Harris argued that a federal investigation of Montgomery County’s actions would be appropriate “[g]iven the large sum of federal funds that flow into county health departments, particularly during the present COVID-19 pandemic.”

“I respectfully request that CDC or the appropriate authority within the U.S. Department of Health and Human Services (HHS) Office of Inspector General (OIG) investigate the particular situation within Montgomery County, to ensure that all decisions are being made exclusively with our children’s best interest and public health in mind,” Harris wrote. “Anything less would be an abuse of their authority, a dereliction of duty, and a misuse of our federal public health funds.”

Harris’ letter came as Gov.

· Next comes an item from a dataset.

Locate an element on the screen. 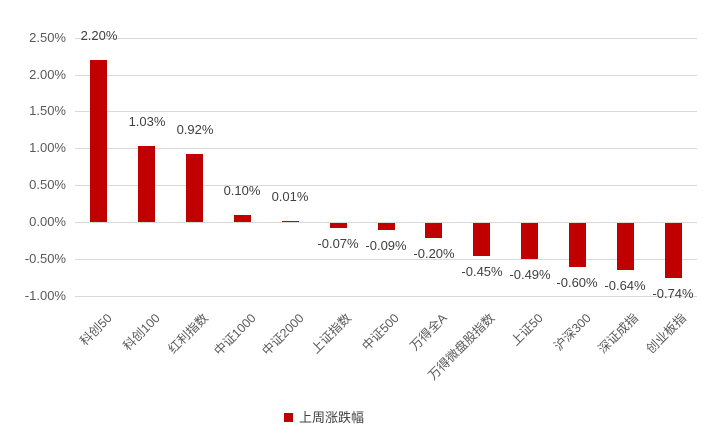 The width and height of the screenshot is (705, 442). y-axis-tick-label: -0.50% is located at coordinates (45, 258).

Lawrence J. Hogan Jr.’s (R) administration reiterated its authority over county officials on Thursday, stating that any “blanket” restrictions on in-person learning in private and religious schools goes against state policy.

“At this time, it is the health policy of the State of Maryland that non-public schools not be closed in a blanket manner,” Maryland Health Secretary Robert R. Neall wrote in a memo sent to all local health officers.

Citing Hogan’s executive order, Neall echoed that every school, public or private, should have the power to decide their own reopening plans, as long as they align with CDC recommendations and the Maryland State Department of Education’s recovery plan.

“Those determinations should be made in close consultation with the affected schools and local health departments with Maryland Department of Health guidance,” he wrote.

The memo came in response to Gayles’ order, prohibiting nonpublic schools in Montgomery County to reopen in-person through at least Oct. 1.

Over the last week, the county and the state have been disputing over who has the authority to decide when and how private schools should reopen.

In his letter to the CDC, Harris expressed concern about the detrimental behavioral effects on children if they continue to stay at home during the next school year.

“The continued rise in suicide and opioids death, coupled with the recognized mental health consequences of keeping children isolated, are of great concern to myself, Maryland’s First Congressional District, and the country at large,” he wrote.

Harris said the appropriate role of a local health officer should “to inspect the school to ensure proper guidelines are in place and being followed, not to override decisions made by a school or school system in compliance with the best available science and guidance.”

Harris wasn’t the only member of Maryland’s congressional delegation to weigh in on the controversy.

When asked Thursday what he thinks about the clash between Montgomery County and the state, U.S. Sen. Benjamin L. Cardin (D) wrote in an email, “We all want schools to reopen but it has to be done safely.”